About 4.86 million visits were tallied in 2021, breaking the prior record set in 2016. It's a million more people than visited in 2020.

Known worldwide for its wolves, bears and other wildlife and thermal features such as the Old Faithful geyser, Yellowstone will mark its 150th anniversary in 2022. It straddles the borders of northwestern Wyoming, southern Montana and eastern Idaho.

Visits to national parks across the U.S. have been trending up in recent years. Others such as Utah's Zion National Park also set new visitor records in 2021 as tourism bounced back from the shutdowns imposed during the early days of the pandemic.

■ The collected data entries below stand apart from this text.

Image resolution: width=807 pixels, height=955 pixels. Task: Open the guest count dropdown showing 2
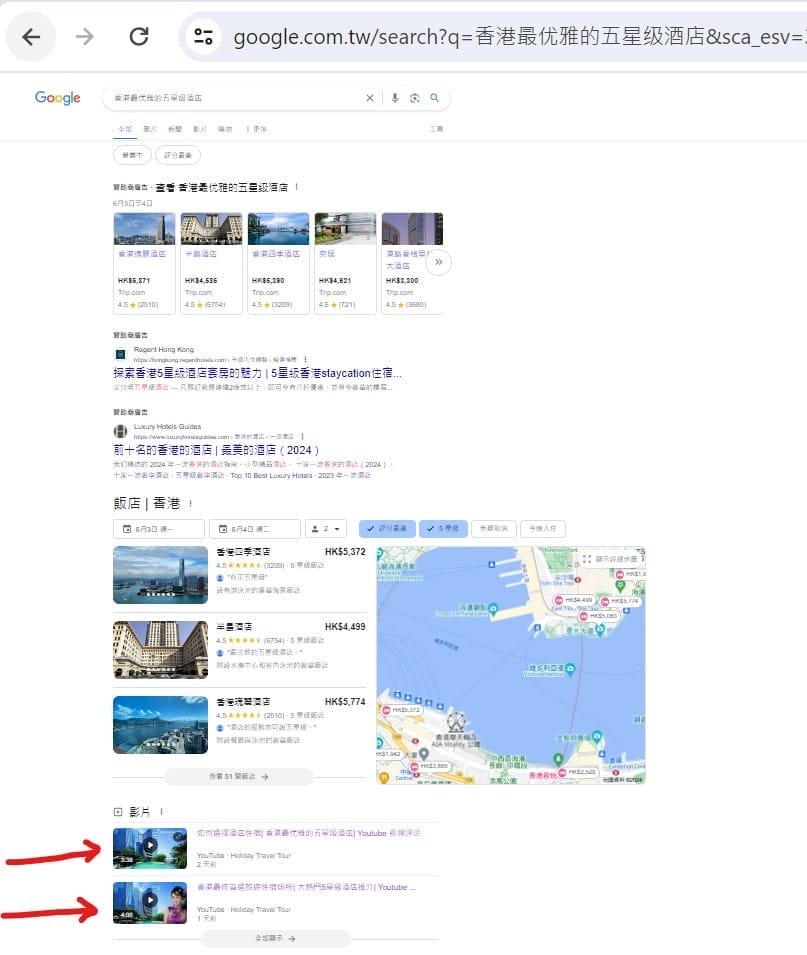(x=327, y=528)
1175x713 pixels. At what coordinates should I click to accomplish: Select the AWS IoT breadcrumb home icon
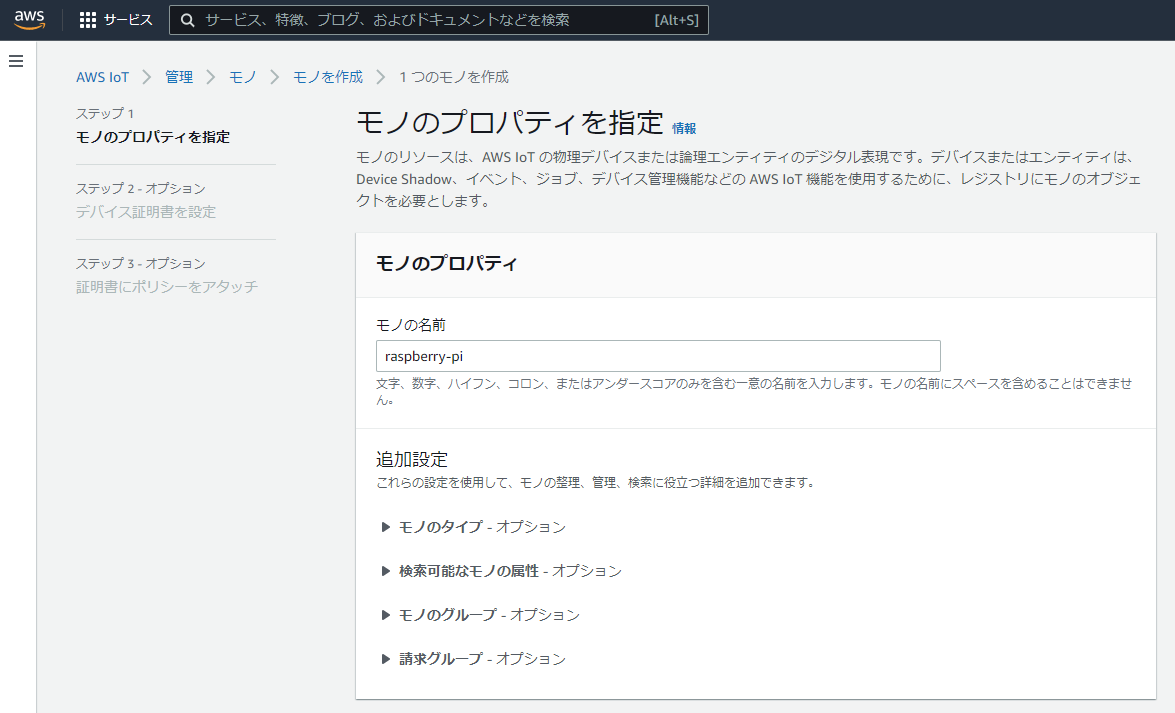point(103,76)
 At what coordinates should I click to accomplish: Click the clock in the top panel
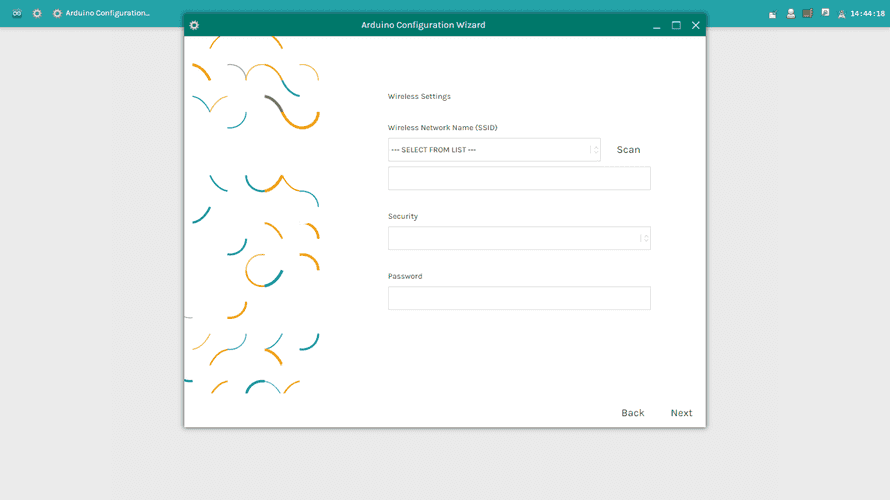click(867, 14)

At Yellowstone, a rush of people from May through September last year strained employees and park services. It came as the park was understaffed through the summer because of worker housing caps and difficulty recruiting new employees, park officials have said.

There were also 20% fewer campsites and hotel rooms in 2021 compared to previous years. That meant hundreds of thousands of visitors left the park at night and would re-enter after staying elsewhere. Each time they entered the park counted as a separate visit.

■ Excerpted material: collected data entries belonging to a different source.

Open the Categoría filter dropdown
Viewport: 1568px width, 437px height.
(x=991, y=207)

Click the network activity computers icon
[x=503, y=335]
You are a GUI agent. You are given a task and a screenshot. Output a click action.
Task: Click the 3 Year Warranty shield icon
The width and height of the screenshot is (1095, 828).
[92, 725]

Park officials said they are trying to find a way to differentiate between new visits and people who enter the park multiple times on the same trip.

Yellowstone's road corridors and parking lots can get crowded, but they make up less than one-tenth of 1% of its 3,400 square miles — an area about 150 times the size of New York's Manhattan Island.

Most visitors stay within a half-mile of those roads, according to park officials. Park crowds drop sharply during winter when much of it is inaccessible except by snowmobile or skiing.